§ Instructions to follow: According to the profile text, what is the title of Parenti's latest book?

§ Text passage:

===

After two hours of shooting and shelling, the mayhem finally subsides. Amid the carnage and debris, Parenti observes an innocuous but somehow revealing moment.
“A cooler of sodas is spilled on the sidewalk. Further away two civilians lie dead, caught in the cross-fire. A soldier peeks out from the hatch of a Bradley and calls over to a journalist.
‘Can you grab me one of those Cokes?’”
Such instances of sharp insight are a defining feature of Parenti’s journalism. His unique mix of first-hand experience of conflict, steadfast political independence and rigorous research skills puts him in the league of writers such as Mark Danner, Naomi Klein and Charles Glass. At just 39 years old and with three published non-fiction titles to his name – as well as a whole slew of investigative articles on international issues for US and UK political magazines – Parenti has made a name for himself as an erudite alternative political analyst who loves getting his hands dirty digging out obscure stories from turbulent or forgotten corners of the world.
His latest book, The Freedom, is a revealing – and harrowing – first-person account of life in post-invasion Iraq. He reports from both sides of the conflict by “embedding” with both the US military and the Iraqi resistance to bring readers what No Logo author Naomi Klein calls an “honest, compassionate and pissed off” guide through occupied Iraq.
The Freedom is regularly compared to Hunter S. Thomson’s prose, and it’s easy to see why. Parenti’s embedding with warring factions is reminiscent of Thomson’s cruising with outlaw gangs of bikers for his undercover book on the Hell’s Angels and their chequered relationship with provincial American media and police.
There are stylistic similarities too. His traumatic frontline stories of mindless brutality and raw horror are peppered with pithy gonzo-esque snippets of troop banter that convey a deeply cynical, war-worn sense of humour. In one passage, a machine gun-toting trooper introduces himself as, “John Crawford. I work in population reduction.” In another, a trooper with a young daughter back in the US who accidentally “blew the head off a little girl” is taunted by anonymous jibes from fellow “grunts” over the radio: “Man, what’s wrong with you? We would’ve given you twenty bucks if you’d brought her corpse over here while she was still warm.”
With his designer stubble, chiselled chin and broad-set shoulders, Parenti could be described as a curious hybrid of young Harley-riding motorhead from a black and white road movie, and stern, straight-laced, slightly uptight American academic. Underneath the dashingly rugged all-American façade broods a sharp intellect that absorbs information like a black hole sucks in light. He has the demeanour of both a man of action and a man of words, but only a man of deep thought and uncompromising intention can command the sort of earnest aura that surrounds him.
“He is super smart. Really, it’s crazy,” says Parenti’s 29 year-old photographer girlfriend Jessica Dimmock. “When we first met just over a year ago he struck me as sweet, but intense – which is pretty much true.”
“He might come off as a bit tough and aggressive but he’s also a fairly introspective and appealing fellow all-round,” says fellow author-journalist friend Doug Henwood. “He’s very thoughtful, sceptical, committed, but also seriously analytical. The combination of intelligence and toughness is very appealing, he’s not some Chuck Norris character.”

===

§ Stored items:
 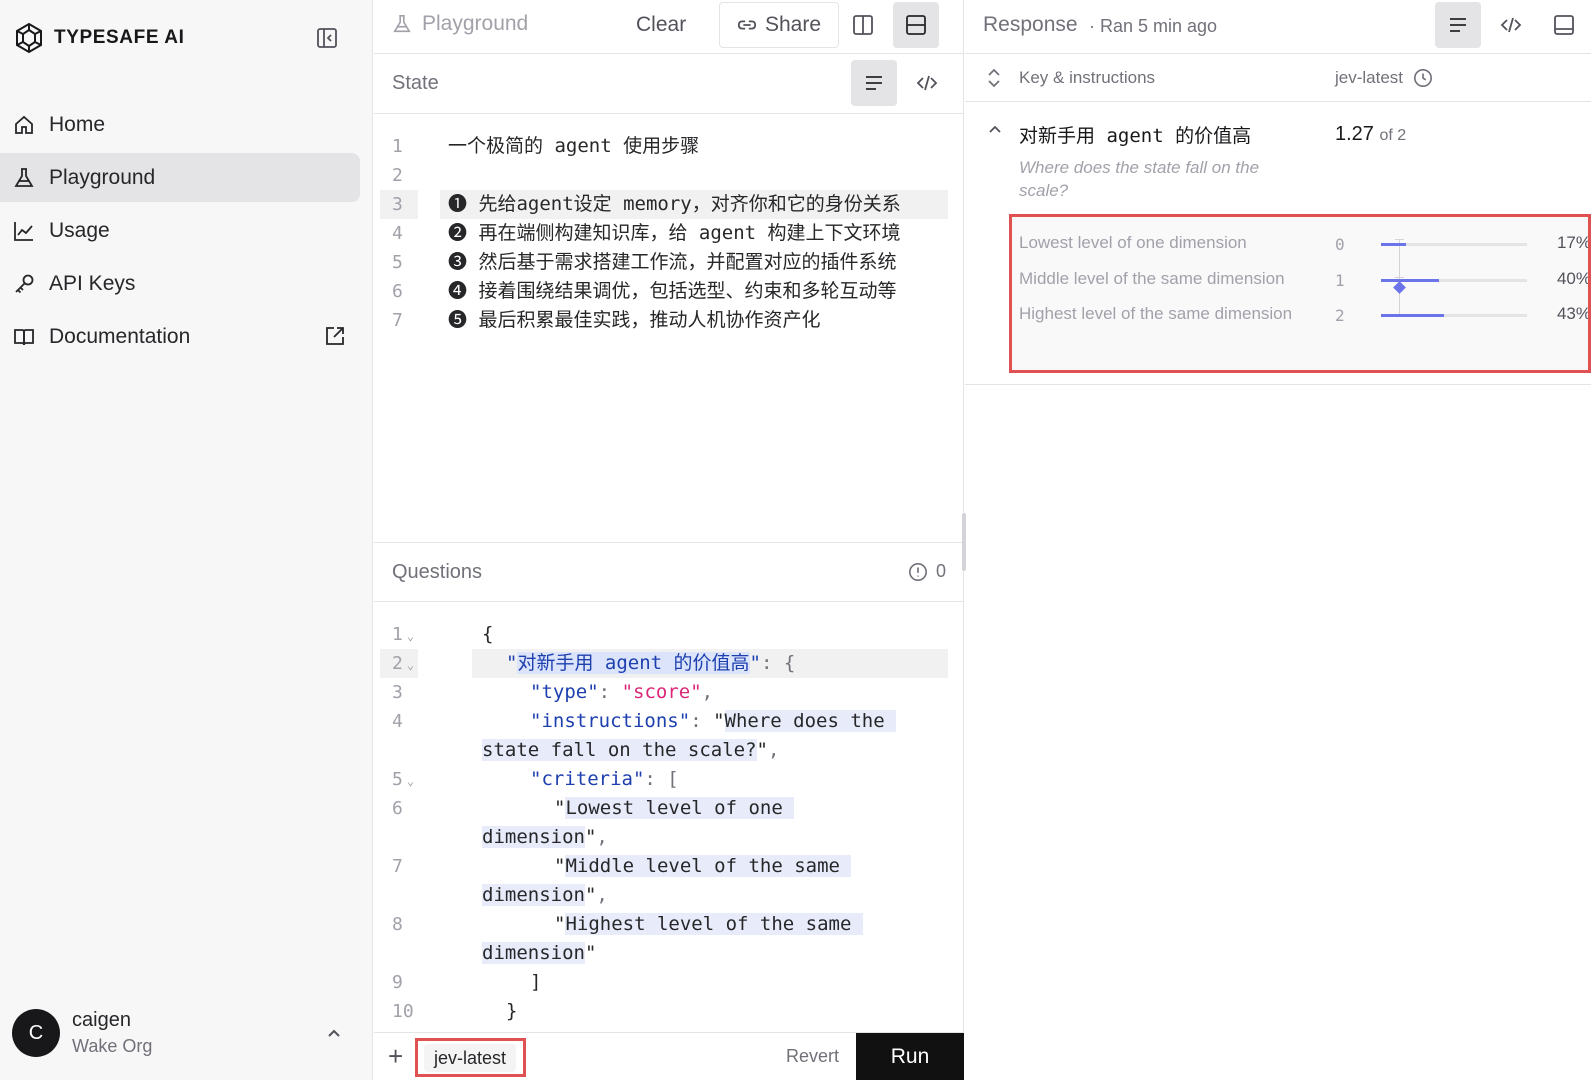 I want to click on response-title: Response, so click(x=1030, y=24).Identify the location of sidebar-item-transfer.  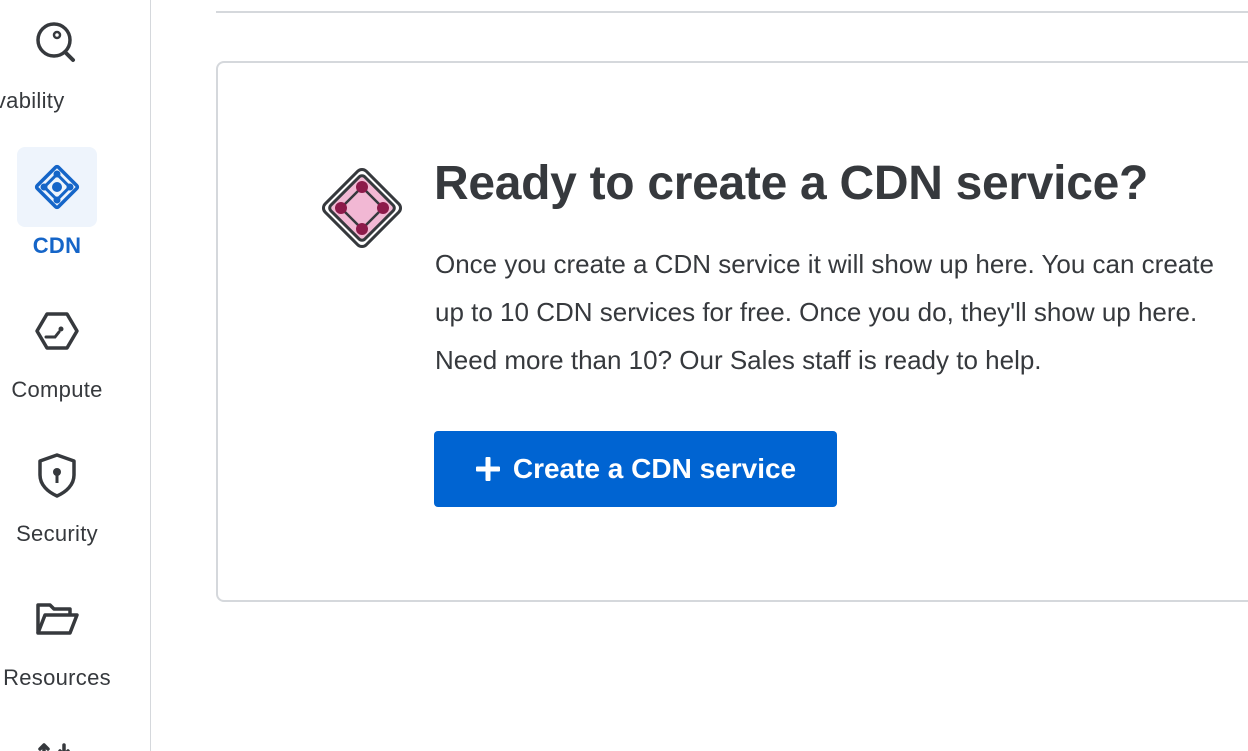
(57, 737).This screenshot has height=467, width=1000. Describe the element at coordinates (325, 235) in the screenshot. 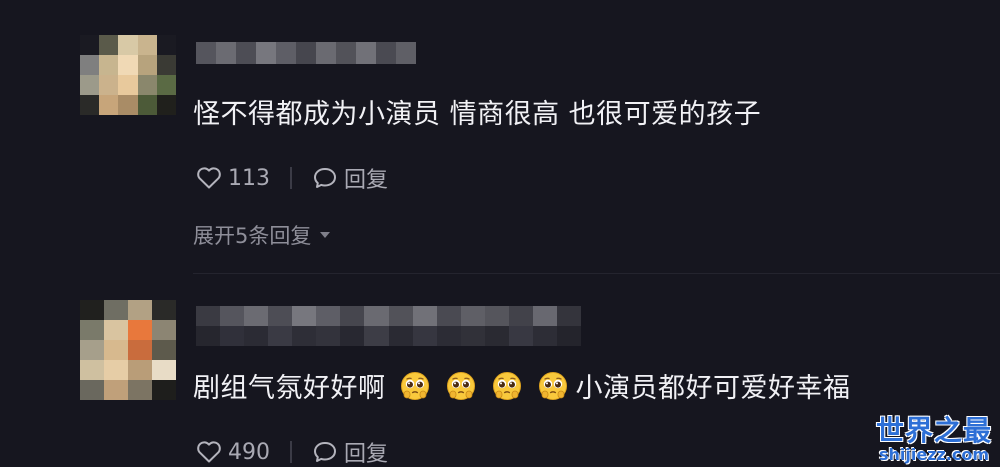

I see `caret-down-icon` at that location.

===

§ Answer to the exercise: The Freedom